Earth’s magnetosphere provides protection, without which life as we know it could not survive. Mars, with little or no magnetic field is thought to have lost much of its former oceans and atmosphere to space in part due to the direct impact of the solar wind. Venus with its thick atmosphere is thought to have lost most of its water to space in large part owing to solar wind ablation.

Due to the size of Jupiter's magnetosphere there is a possibility of very weak and very brief seasonal head-tail interaction between Earth's and Jupiter's magnetospheres. The magnetospheres of the outer gas planets may weakly interact, although their magnetospheres are much smaller than Jupiter's.


A magnetic tail or magnetotail is formed by pressure from the solar wind on a planet's magnetosphere. The magnetotail can extend great distances away from its originating planet. Earth's magnetic tail extends at least 200 Earth radii in the anti-sunward direction well beyond the orbit of the Moon at about 60 Earth radii, while Jupiter's magnetic tail extends beyond the orbit of Saturn. On occasion Saturn is immersed inside the Jovian magnetosphere.

The extended magnetotail results from the energy stored in the planet's magnetic field. At times this energy is released and the magnetic field becomes temporarily more dipole-like. As it does so that stored energy goes to energize plasma trapped on the involved magnetic field lines. Some of that plasma is driven tailward and into the distant solar wind. The rest is injected into the inner magnetosphere where it results in the aurora and the ring current plasma population. The resulting energetic plasma and electric currents can disrupt spacecraft operations, communication and navigation.

So when the Moon is waning, or new, the Moon is quite outside the Earth’s magnetosphere. When the Moon is waxing, and full, and just starting to wane, the Moon is often within the Earth’s magnetosphere.

Now the Moon is believed to have a very weak magnetic field. But there are local magnetic fields on the Moon, and Sun light/shade on the surface dust can generate electrostatic effects that we’ve seen in an earlier post, Flying Saucers And Beethoven.
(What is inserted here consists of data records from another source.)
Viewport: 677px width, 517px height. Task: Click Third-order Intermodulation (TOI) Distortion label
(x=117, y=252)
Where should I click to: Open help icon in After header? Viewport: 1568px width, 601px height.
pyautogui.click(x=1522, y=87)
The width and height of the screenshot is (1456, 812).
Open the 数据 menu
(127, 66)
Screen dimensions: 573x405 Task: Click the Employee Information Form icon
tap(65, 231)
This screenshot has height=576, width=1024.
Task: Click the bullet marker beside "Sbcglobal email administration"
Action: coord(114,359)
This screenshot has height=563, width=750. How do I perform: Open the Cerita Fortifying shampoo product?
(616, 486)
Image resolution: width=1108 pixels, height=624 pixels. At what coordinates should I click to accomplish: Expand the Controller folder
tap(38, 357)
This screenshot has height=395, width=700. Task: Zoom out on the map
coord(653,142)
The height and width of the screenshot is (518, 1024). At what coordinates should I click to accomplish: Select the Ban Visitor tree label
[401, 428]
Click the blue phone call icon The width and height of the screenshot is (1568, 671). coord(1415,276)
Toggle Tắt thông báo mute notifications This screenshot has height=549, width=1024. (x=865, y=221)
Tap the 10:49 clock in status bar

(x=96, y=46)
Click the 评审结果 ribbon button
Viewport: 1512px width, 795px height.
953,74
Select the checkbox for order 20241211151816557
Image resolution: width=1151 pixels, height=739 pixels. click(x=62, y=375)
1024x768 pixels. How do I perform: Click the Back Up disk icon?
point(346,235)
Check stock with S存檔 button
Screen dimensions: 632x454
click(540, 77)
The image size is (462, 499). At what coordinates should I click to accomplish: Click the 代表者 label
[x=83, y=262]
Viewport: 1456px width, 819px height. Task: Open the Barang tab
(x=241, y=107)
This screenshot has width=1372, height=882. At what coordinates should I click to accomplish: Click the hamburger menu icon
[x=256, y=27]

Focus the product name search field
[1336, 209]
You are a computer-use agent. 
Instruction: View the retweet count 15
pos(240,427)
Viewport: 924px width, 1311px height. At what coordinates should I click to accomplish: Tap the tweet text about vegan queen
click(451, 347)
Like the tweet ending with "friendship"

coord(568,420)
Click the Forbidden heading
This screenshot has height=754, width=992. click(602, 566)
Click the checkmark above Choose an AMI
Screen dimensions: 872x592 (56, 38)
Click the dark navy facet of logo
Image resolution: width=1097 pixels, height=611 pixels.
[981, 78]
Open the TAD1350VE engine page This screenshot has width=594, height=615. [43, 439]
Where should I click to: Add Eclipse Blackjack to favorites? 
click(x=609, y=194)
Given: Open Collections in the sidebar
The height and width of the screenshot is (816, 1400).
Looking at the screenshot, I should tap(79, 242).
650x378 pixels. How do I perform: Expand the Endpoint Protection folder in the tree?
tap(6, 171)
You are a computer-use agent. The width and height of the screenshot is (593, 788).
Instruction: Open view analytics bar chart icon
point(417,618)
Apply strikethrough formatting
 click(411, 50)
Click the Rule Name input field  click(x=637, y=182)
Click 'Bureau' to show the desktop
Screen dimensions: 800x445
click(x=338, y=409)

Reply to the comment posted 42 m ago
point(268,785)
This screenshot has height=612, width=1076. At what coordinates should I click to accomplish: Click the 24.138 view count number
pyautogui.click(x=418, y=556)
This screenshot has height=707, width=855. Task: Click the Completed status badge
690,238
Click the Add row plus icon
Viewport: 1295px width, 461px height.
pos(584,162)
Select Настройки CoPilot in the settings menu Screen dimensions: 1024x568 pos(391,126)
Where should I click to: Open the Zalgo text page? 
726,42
This is one of the very few interesting astronomical topics that almost never gets covered on the internet or in the hobby press. There are sometimes articles written about what are termed “transient lunar phenomenon,” but those articles are usually just quick summaries of suspected strange light effects on surface features or, more rarely, speculation about out-gassing from active geology on the Moon.

However—and I’m not a physicist!—this seems like a very interesting area to speculate about.

During the three or four days per month when the Moon is within the Earth’s magnetosphere, the Moon will be cutting through magnetic lines of force tied to the Earth’s north and south magnetic poles. If there is out-gassing on the Moon and the gas interacts electrostatically and becomes plasma, I believe one would expect atoms (or molecules?) to transit along the magnetic lines of force all the way to the Earth and disperse into the Earth’s upper atmosphere. Similarly, if lightening from storms or other high-energy events generates plasma on Earth, atoms or molecules could be carried out into space along the magnetic lines of force and—if the Moon is within the Earth’s magnetosphere at the time—interact in some way with lunar dust or lunar surface features.

These would be, of course, tiny, tiny interactions. But over large stretches of time even tiny interactions could add up.

The distances in astronomy are vast, very hard to imagine sometimes. But, nonetheless, one of the lessons of modern science seems to be that everything is more inter-connected than one would suppose.


To me this is one of the three most interesting topics in astrophysics right now. I’m most interested in what is going on in the outer system; I’m also interested in what is happening at Jupiter and Saturn and just how small a dwarf star can be; and then this stuff, I’m interested in wondering about just how inter-connected the Earth and the Moon may be or may not be.

I’ll be talking more about this stuff, but I wanted to get this topic started. And so I did.